Microsoft’s Big Xbox Audio Mistake
Want to use a wireless or USB-powered amplified headset with your Xbox Series X|S or Xbox One console? Then you’re going to need to buy one that is specifically licensed for compatibility with Microsoft’s proprietary Xbox Wireless protocol. And it’s going to cost more than similar headsets on the market for other systems.
Sony and Nintendo will let you use almost any wireless headset you’d like with their consoles, but Microsoft requires both manufacturers (and consumers) to pay up and move into their gated audio community. This is disgusting and sad, and means Xbox is a bad place to play if you’re into high quality audio and want a lot of peripheral options.
At the launch of the Xbox One back in 2013, it was even worse. Sony’s also-new PS4 launched with a standard non-proprietary 3.5mm headset jack on the bottom of every bundled DualShock 4 controller, allowing gamers to use any wired headset they already owned with their new console. In contrast, Microsoft shipped their controller without any sort of headset jack at all. They required users to pay an additional $24.99 for a little chunk of plastic that carried the port which clipped awkwardly onto the bottom of the controller.
This baffling and mean-spirited situation persisted until 2015, when Microsoft finally caved and added a headphone jack to the bottom of all new Xbox controllers — but their bitter anti-consumer sentiment persisted on the wireless audio side.
Microsoft uses a variant of Wi-Fi Direct called “Xbox Wireless” for the connection between controllers and the Xbox One (and Series X|S), and they insist that all third party peripheral companies do this as well and pay a fee for doing so. As a result, wireless Xbox headsets are few and far between, and tend to cost more than their counterparts for other consoles. They’re also frequently more prone to wireless interference from nearby routers than other wireless headsets as they use the same channels as in-home wi-fi.
This stubborn insistence on a proprietary system and the collection of licensing fees has left Xbox audio-enjoyers in the dust compared to gamers on other platforms. You can walk into any Best Buy or browse Amazon’s digital shelves and find a comical number of USB-based headsets that’ll work on Switch, PS4/5, and PC. None of these platforms put large technical restrictions in place between themselves and tech companies, and the result is a wide and healthy ecosystem of peripherals.
It’s a tiny bit better now than it has been in recent years with products like the Turtle Beach Stealth 600 Gen 2 MAX that supports everything…but the thirty dollar price premium of the MAX over the old non-MAX version is almost certainly due to Microsoft’s licensing fees.
Nintendo, usually more stubborn about keeping their platforms locked down than any other company, recently added full standard Bluetooth audio support to the Switch. If you’re doing something more arcane with your console than Nintendo, then you’ve got a big problem.
All of this might be a little easier to take if Microsoft had an official wireless gaming headset that was great — but they don’t. They took years to release their official attempt at such a product, and while the $99 Xbox Wireless Headset does offer an impressive features list for the price, it also offers a sound signature so bloated and ruined by bass that it’s my least-favorite-sounding name brand gaming headset.
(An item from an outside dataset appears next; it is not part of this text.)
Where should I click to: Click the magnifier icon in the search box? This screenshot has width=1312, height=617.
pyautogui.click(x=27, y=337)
I understand that part of the appeal of a console is that it’s a closed ecosystem without the fiddling and tweaking that comes with a gaming PC. But there’s no excuse for what Microsoft has done to lock down their headset selection other than greed. The Xbox family of consoles is built from off-the-shelf parts and its OS is not too dissimilar to Windows. The only thing stopping the USB ports from working with any headset, just like the ports on the Switch, PS5, and PC, is Microsoft’s desire for more money.
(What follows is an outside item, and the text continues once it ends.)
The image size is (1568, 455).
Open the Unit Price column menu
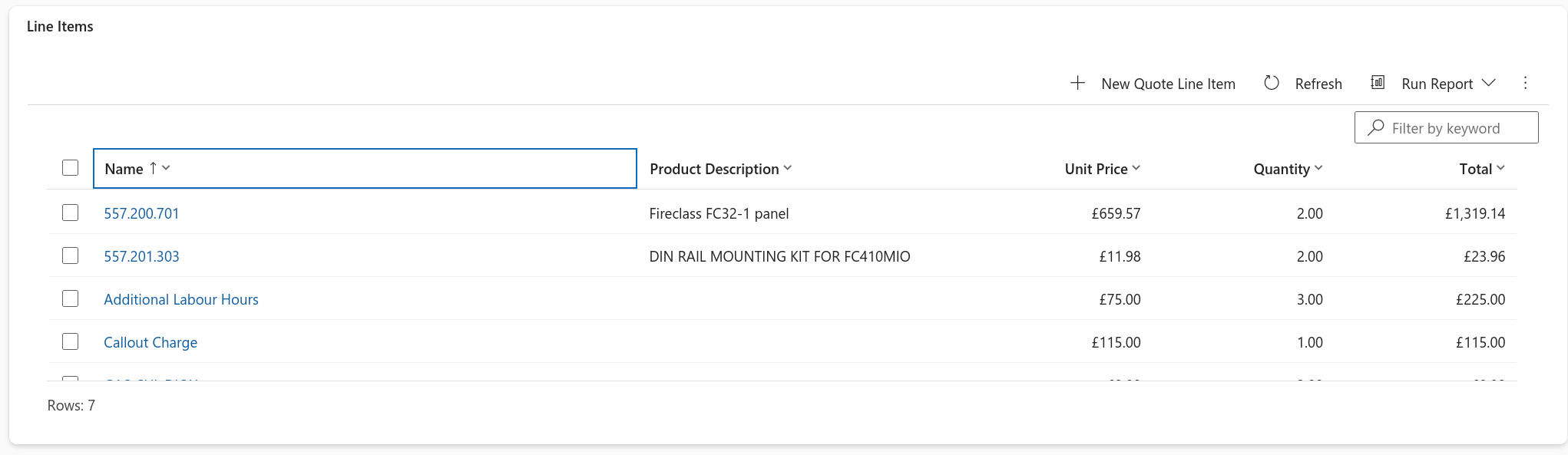(1137, 167)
So if you’re a person that wants to experience great wireless or amplified gaming audio, Microsoft doesn’t really want you to have fun unless you pay a premium for their incredibly limited set of choices. A few higher end headsets are finally coming to the platform like the Arctis Nova, but they’re so expensive that most of the market won’t be looking at them anyway.
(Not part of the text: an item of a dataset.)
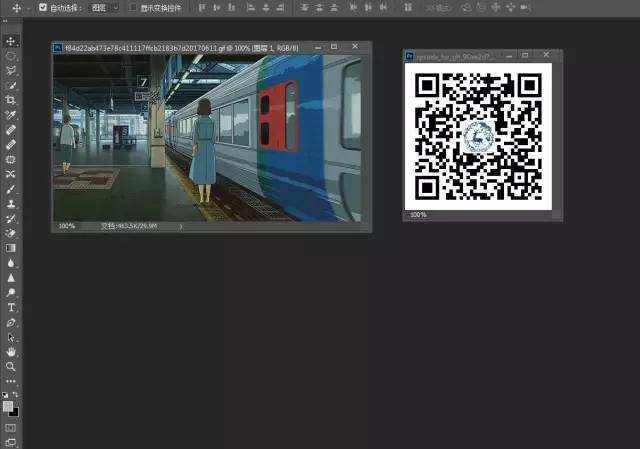Expand the Move tool preset picker arrow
Microsoft’s arcane licensing procedures for audio hardware are anti-consumer in a way that the other companies didn’t even attempt on their modern machines, and it’s frustrating because Microsoft nails it in other ways. Sony used to lock down their 3D audio system to Sony headset customers, but the PS5’s Tempest 3D Audio is free for all users — probably because Microsoft offers a capable free virtual surround system on their platform.
The time has come for Xbox to support standard USB and Bluetooth audio. Xbox Wireless offers few technical benefits to audio customers, alongside increased expense and a limited selection. Right now, if you care even a little bit about audio quality, you’re so much better off with any other gaming platform that doesn’t have “Xbox” in the name. You’ll be able to get better hardware for less money that’s also more widely compatible.